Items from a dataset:
────────────────────────────────────────

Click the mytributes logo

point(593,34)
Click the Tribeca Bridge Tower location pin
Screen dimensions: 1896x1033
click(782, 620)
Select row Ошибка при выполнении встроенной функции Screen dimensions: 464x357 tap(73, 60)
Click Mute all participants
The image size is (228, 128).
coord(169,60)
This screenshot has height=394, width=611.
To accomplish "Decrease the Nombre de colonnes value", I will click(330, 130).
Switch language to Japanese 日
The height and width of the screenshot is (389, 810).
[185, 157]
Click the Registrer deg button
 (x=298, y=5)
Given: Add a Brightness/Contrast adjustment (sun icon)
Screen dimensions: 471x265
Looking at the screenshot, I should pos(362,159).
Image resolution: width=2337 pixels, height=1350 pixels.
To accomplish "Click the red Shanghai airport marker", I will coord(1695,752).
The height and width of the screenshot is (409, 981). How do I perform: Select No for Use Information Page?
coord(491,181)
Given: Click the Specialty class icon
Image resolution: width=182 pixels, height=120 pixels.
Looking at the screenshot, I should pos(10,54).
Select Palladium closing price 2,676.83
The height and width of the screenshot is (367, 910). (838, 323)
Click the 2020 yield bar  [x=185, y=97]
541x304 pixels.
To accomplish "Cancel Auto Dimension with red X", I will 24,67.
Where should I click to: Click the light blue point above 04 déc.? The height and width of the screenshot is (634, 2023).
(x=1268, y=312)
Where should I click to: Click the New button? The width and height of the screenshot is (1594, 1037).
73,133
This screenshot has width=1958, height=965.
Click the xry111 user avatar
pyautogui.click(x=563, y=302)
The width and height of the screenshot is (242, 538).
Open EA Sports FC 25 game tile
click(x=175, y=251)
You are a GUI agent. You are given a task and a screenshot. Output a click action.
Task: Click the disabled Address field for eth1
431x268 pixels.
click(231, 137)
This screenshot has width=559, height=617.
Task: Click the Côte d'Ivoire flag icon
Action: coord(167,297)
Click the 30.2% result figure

────────────────────────────────────────

■ **Required work**: Copy the records above word for word, from the line containing "You are a GUI" through the last line of the records.

■ **Answer for this exercise**:
You are a GUI agent. You are given a task and a screenshot. Output a click action.
Task: Click the disabled Address field for eth1
431x268 pixels.
click(231, 137)
This screenshot has width=559, height=617.
Task: Click the Côte d'Ivoire flag icon
Action: coord(167,297)
Click the 30.2% result figure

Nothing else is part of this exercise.